The New York Times Op-Ed
Saturday, May 29, 1999
Truth With Consequences
By Jon O. Newman
(Jon O. Newman is a senior judge of the United States Court of Appeals for the Second Circuit).
Hartford - The International tribunal's indictment of Slobodan Milosevic, whatever its intrinsic merit, reveals a serious flaw in the way we prosecute war crimes: no political body supervises the decision to bring criminal charges. This same flaw will exist in the proposed permanent International Criminal Court, whose treaty was approved last summer in Rome by 120 nations.
Whenever any official is given prosecutorial power, a choice must be made. The prosecutor either has complete independence or is subject to some degree of political oversight. Complete independence has an understandable allure - partisanship will be reduced.
Yet the Milosevic indictment forcefully reminds us that some law enforcement decision may adversely affect public policy. The timing of this indictment according to some critics, might cloud the prospects for a diplomatic solution to the war in Yugoslavia.
The decision on whether and, especially, when to prosecute can be extremely sensitive. Imagine a Federal prosecutor's having to decide whether and when to seek indictment of a person who is holding hostages and threatening to kill them. Most people would expect that a prosecutor's decision would take into consideration the best way to end the standoff. The prosecutor would not necessarily promise the hostage-taker full impunity, but would consider how the timing and type of charges would affect the crisis.

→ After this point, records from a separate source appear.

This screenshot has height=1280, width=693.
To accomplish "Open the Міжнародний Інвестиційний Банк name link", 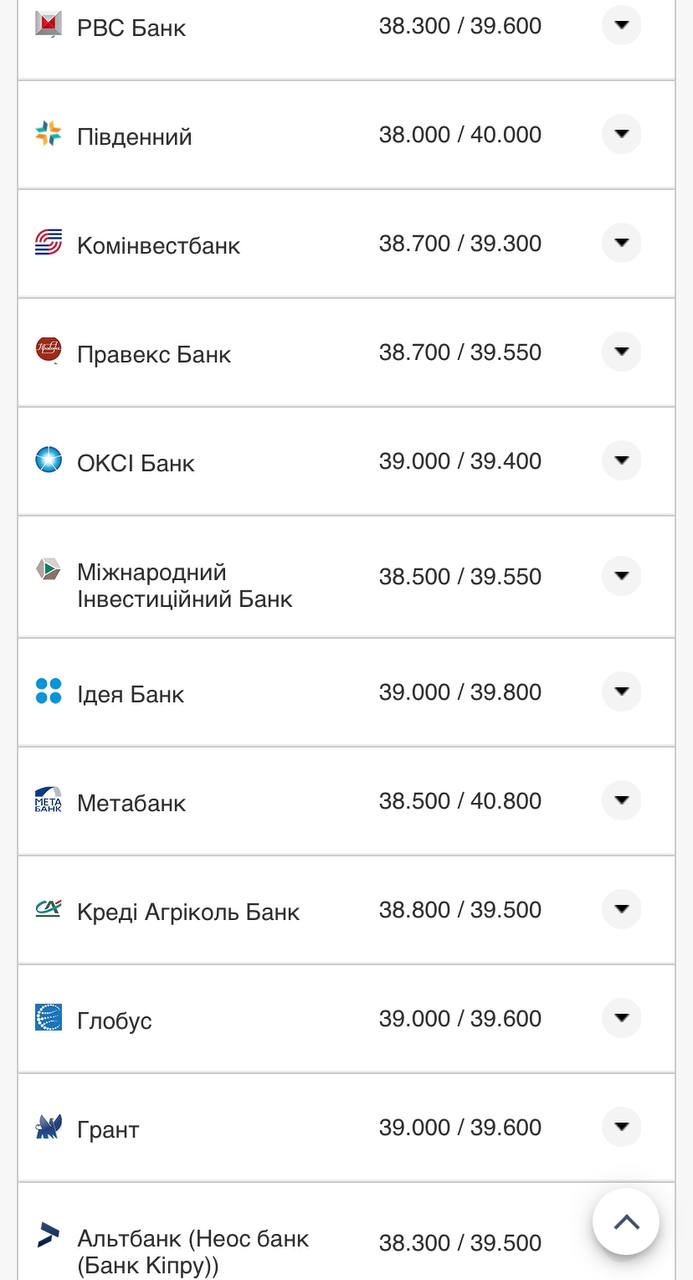I will click(x=184, y=586).
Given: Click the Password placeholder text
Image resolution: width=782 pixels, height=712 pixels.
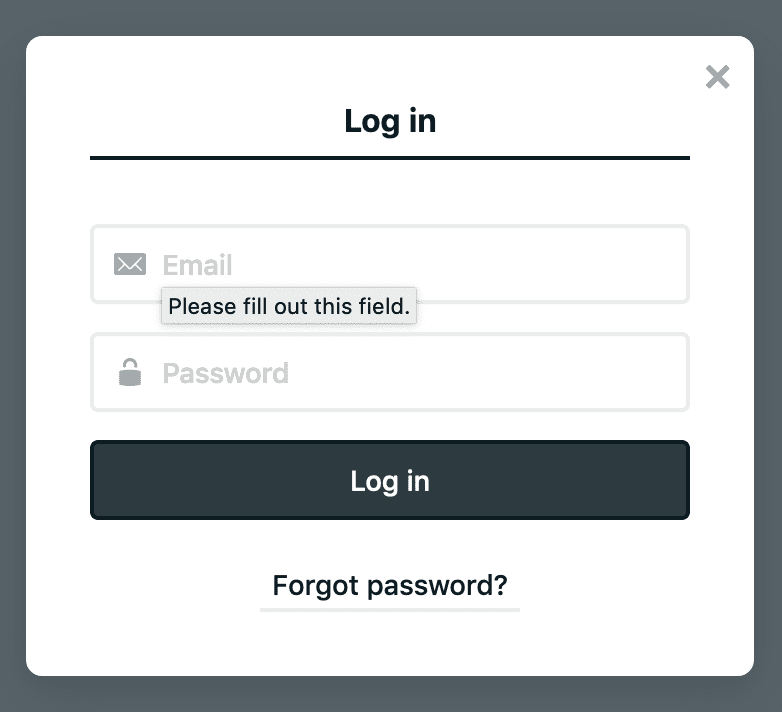Looking at the screenshot, I should (226, 373).
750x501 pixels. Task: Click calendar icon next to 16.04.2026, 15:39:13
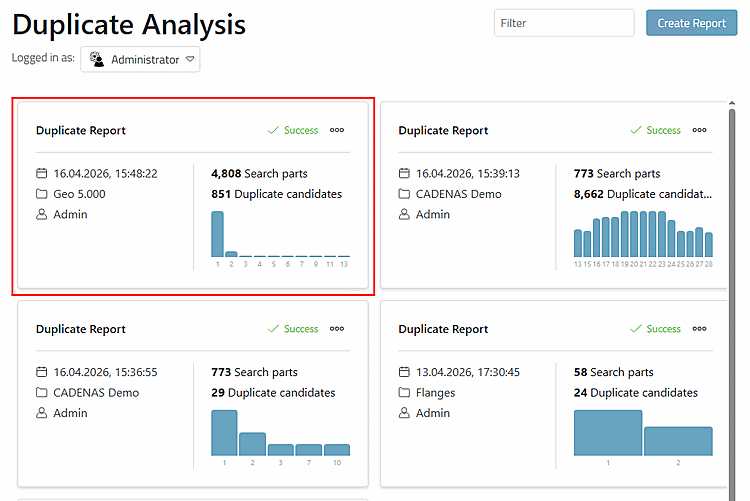[404, 173]
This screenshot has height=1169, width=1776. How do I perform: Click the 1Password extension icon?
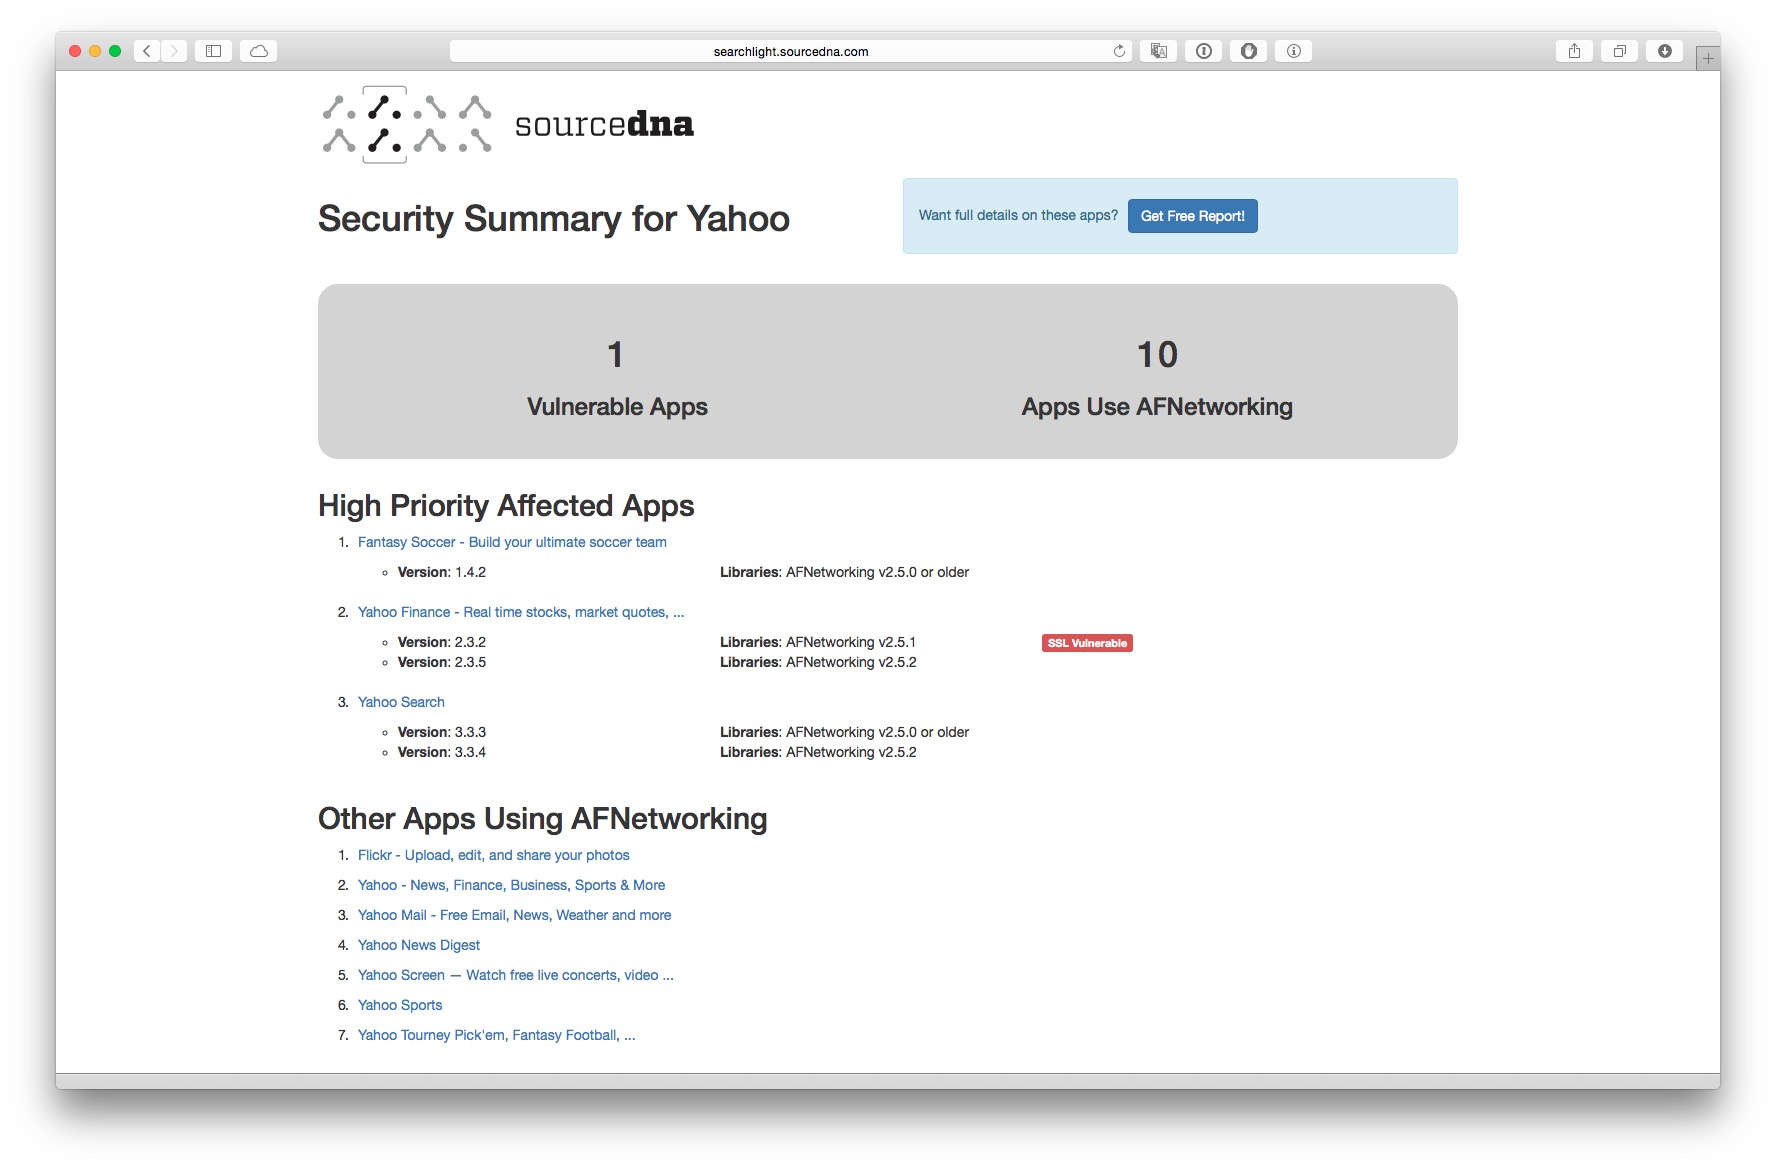click(x=1204, y=51)
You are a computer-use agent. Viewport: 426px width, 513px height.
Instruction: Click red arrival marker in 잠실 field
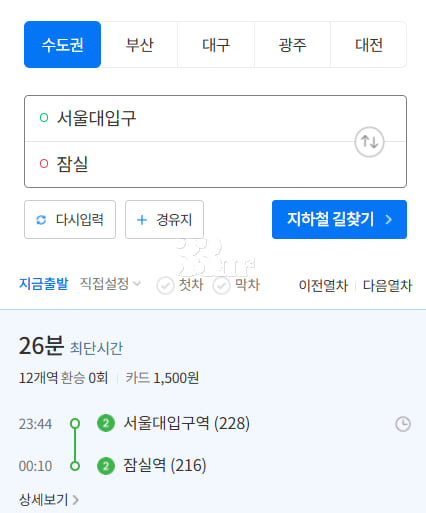coord(44,164)
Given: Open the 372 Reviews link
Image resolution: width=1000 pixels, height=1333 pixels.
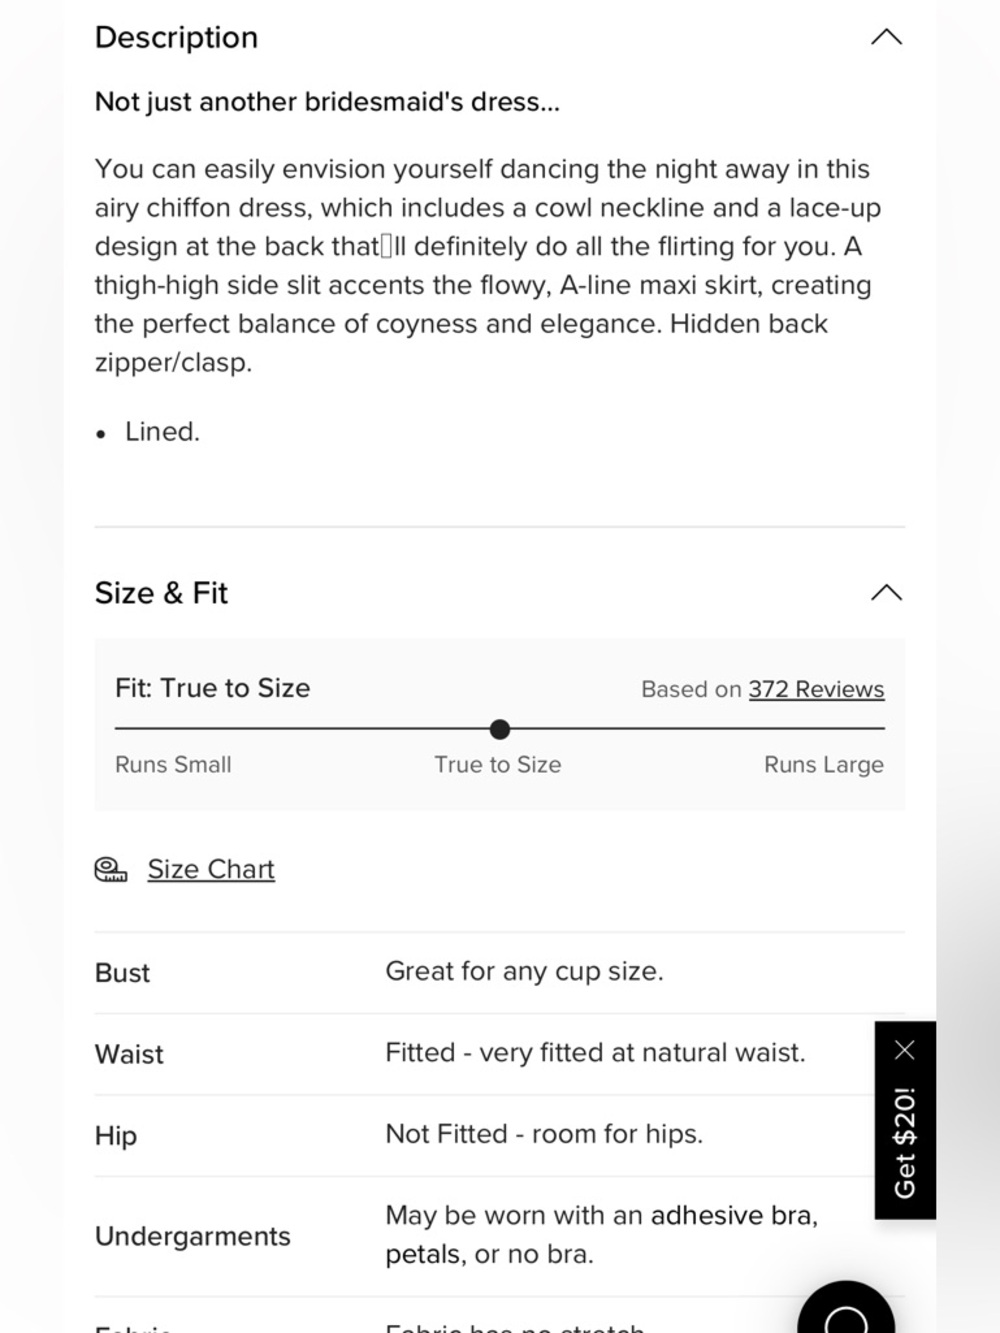Looking at the screenshot, I should click(x=816, y=689).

Before the treaty for a permanent International Criminal Court was negotiated, a group of jurists and scholars, including Gabrielle Kirk McDonald, the president of the current temporary tribunal, and Louise Arbour, the tribunal's prosecutor, met to consider the proposed court. Some argued that the prosecutor should have complete independence; others of us argued that he or she should have a degree of political supervision.
In the end, the group reached a consensus, favoring modest political supervision by a small executive council of 9 to 17 representatives of treaty nations. The prosecutor would have authority to begin an investigation with publicly available information, but could not issue subpoenas without notifying the executive council. Any investigation could be discontinued or deferred if a majority, or perhaps a supermajority, of the council voted to do so.
We thought an executive council was a sensible compromise between the demand for a prosecutor's total independence and the demand that the prosecutor be under the control of the United nations Security Council, where any prosecution could be stopped simply by the veto of one major power.
Unfortunately, when the treaty was being negotiated in Rome, complete independence for the prosecutor prevailed. This decision makes it less likely that the major powers, including the United States will ratify the treaty. It is not too late to amend the Rome treaty and create some way of reckoning with diplomatic realities.
Indeed, the indictment of Mr. Milosevic could have an unexpected benefit. It might be an object lesson in the perils of making global law enforcement decisions without giving public policy makers some voice.